A cross-sectional study of Amy L Evans et al [19] recruiting lesbian women and heterosexual women, reported that of lesbians and heterosexuals recruited, BV was identified in 25.7% lesbians and 14.4% heterosexuals. Concordance of vaginal flora within lesbian partnerships was significantly greater than expected (87% couples). Smoking ignificantly increased the risk of BV regardless of sexuality and showed substantial concordance in lesbian partnerships but less than for concordance of flora. Women who identified as lesbians had a 2.5-fold increased likelihood of BV compared with heterosexual women. Higher concordance of vaginal flora within lesbian partnerships may support the hypothesis of a sexually transmissible factor or reflect common risk factors such as smoking.

Epidemiologic studies have found that early sexual activity, a high number of lifetime sexual partners, women with a new sexual partner, and women with a prior sexually transmitted


disease are also at increased risk of BV [20]. BV is more prevalent among women with a prior or current sexually transmitted disease. However, the occurrence of BV may be the direct consequence of exposure to the infectious pathogen, not the sexual behavior. In fact, many pathogens have been shown to change vaginal flora by reducing the concentration of Lactobacillus and promoting anaerobic bacteria proliferation and subsequent BV development [20]. Although sexually transmitted diseases and BV commonly coexist, particularly trichomoniasis and BV, BV is not considered a sexually transmitted disease [21]. For example, a study conducted by Bump RC et al among school-age girls found similar rates of BV among virgin girls and nonvirgin girls (12 percent and 15 percent, respectively [8]. Furthermore, although the anaerobic organisms in excess in cases of BV have been cultured from the male sexual partners of women with BV, treatment of male sexual partners is not a reliable way to reduce the recurrence of BV in these women. However, a small study conducted by Berger BJ of monogamous lesbian women concluded that the likelihood of one partner having BV was 20 times greater if the other partner was BV positive, supporting the early finding by Gardner and Dukes that BV is transmissible through direct inoculation of vaginal secretions [22].

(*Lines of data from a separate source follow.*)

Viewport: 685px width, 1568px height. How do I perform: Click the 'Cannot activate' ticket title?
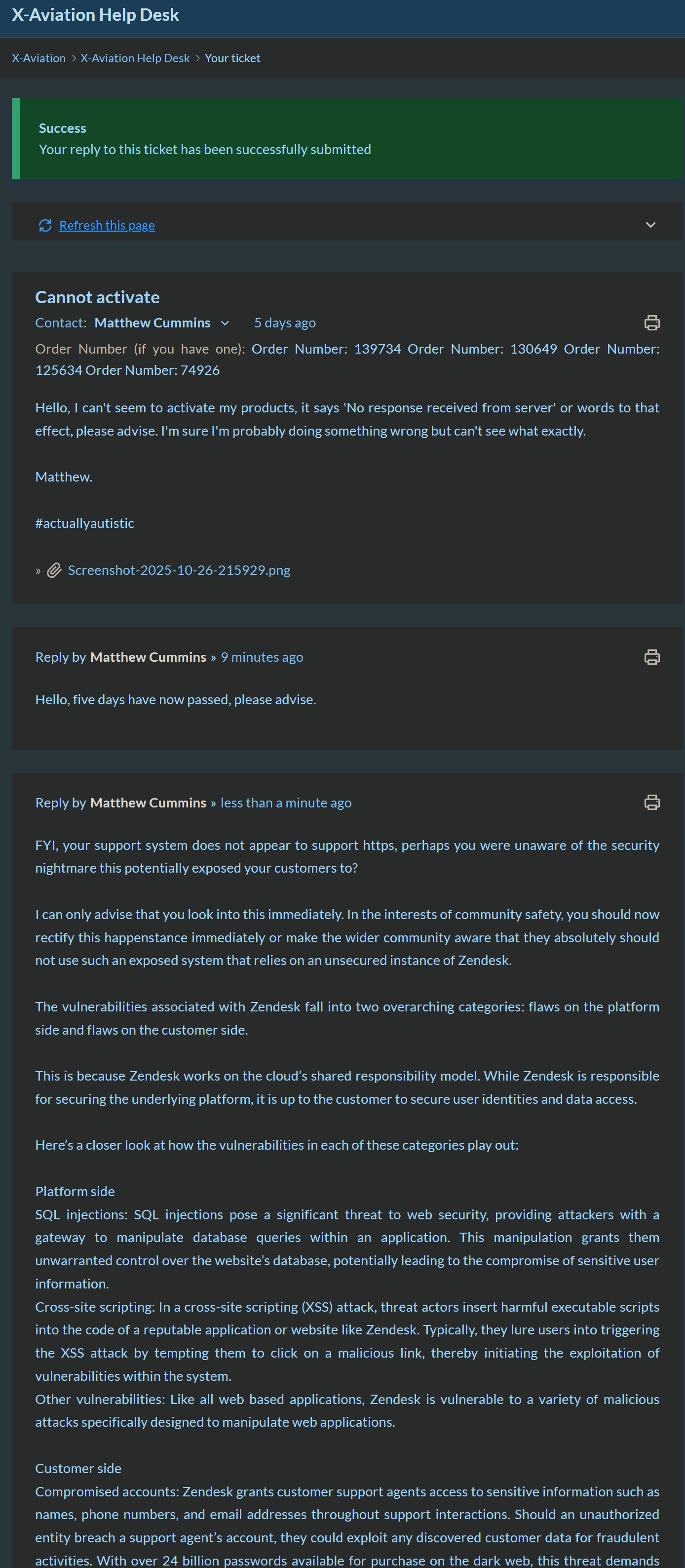click(97, 297)
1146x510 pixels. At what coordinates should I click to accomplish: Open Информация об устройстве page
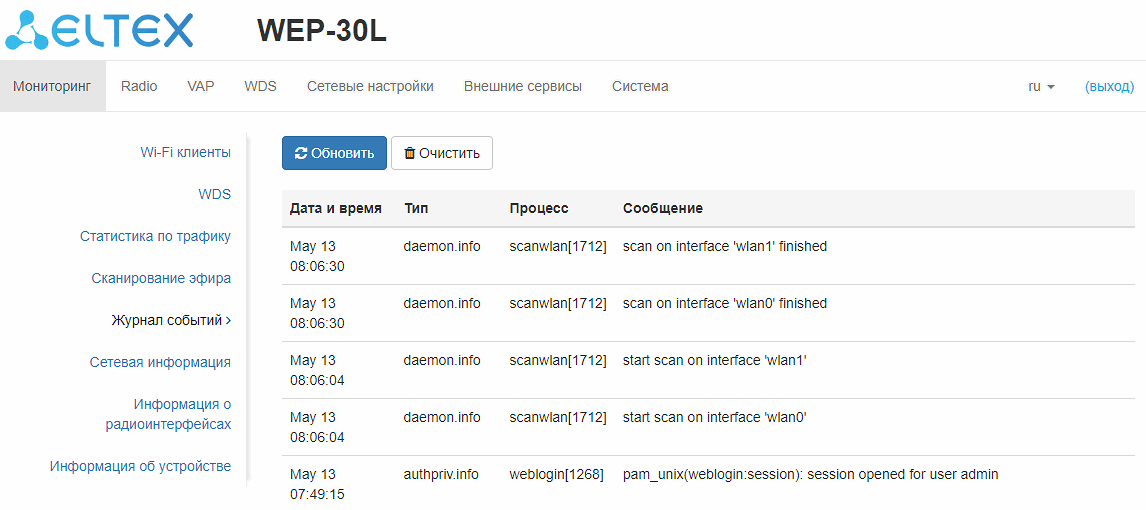click(140, 466)
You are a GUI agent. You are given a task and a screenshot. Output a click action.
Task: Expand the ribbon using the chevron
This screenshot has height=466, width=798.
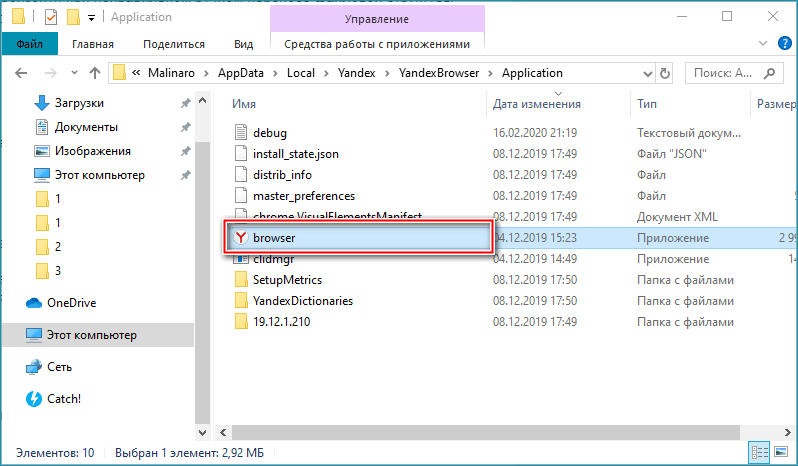click(x=764, y=44)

Some behaviour, such as vaginal douching, has been examined as potential risk factors for BV. Among nonpregnant woman, self-reported vaginal douching has been reported to increase the risk of BV [23]. Holzman et al found more than a twofold increased risk of BV among nonpregnant women who self-reported vaginal douching in the prior 2 months [4]. No known studies have been published to date examining the role of douching and BV development among pregnant women. Vaginal douching may change the vaginal flora, reduce the amount of Lactobacillus, and create an environment promoting excessive anaerobic growth; on the other hand, the act of douching may be a consequence of the symptoms of BV (i.e., vaginal discharge and odor) or a current sexually transmitted disease [23].

F R Jones et al [24] study showed a high prevalence of BV in urban women from lower socioeconomic neighbourhoods in Peru. Their results suggest that age, marital status, a history of sex work, or current trichomoniasis or bacterial STD are associated with BV. Since BV may be a marker for STDs,

STD screening should be performed in individuals with BV to facilitate early detection and treatment of co-infecting sexually transmitted pathogens.

Summary and Conclusion

BV is not considered a sexually transmitted disease though it is not only sexually transmitted but is seen more frequently in women who visit Sexually Transmitted Diseases (STD) clinics. Bacterial vaginosis a clinical syndrome characterized by malodorous vaginal discharge is associated with sexual activity like multiple sexual partner, douching, intrauterine-device and oral contraceptives.

Acknowledgement: Authors are thankful for the kind cooperation received from laboratory technicians and other teaching staff members of Microbiology department.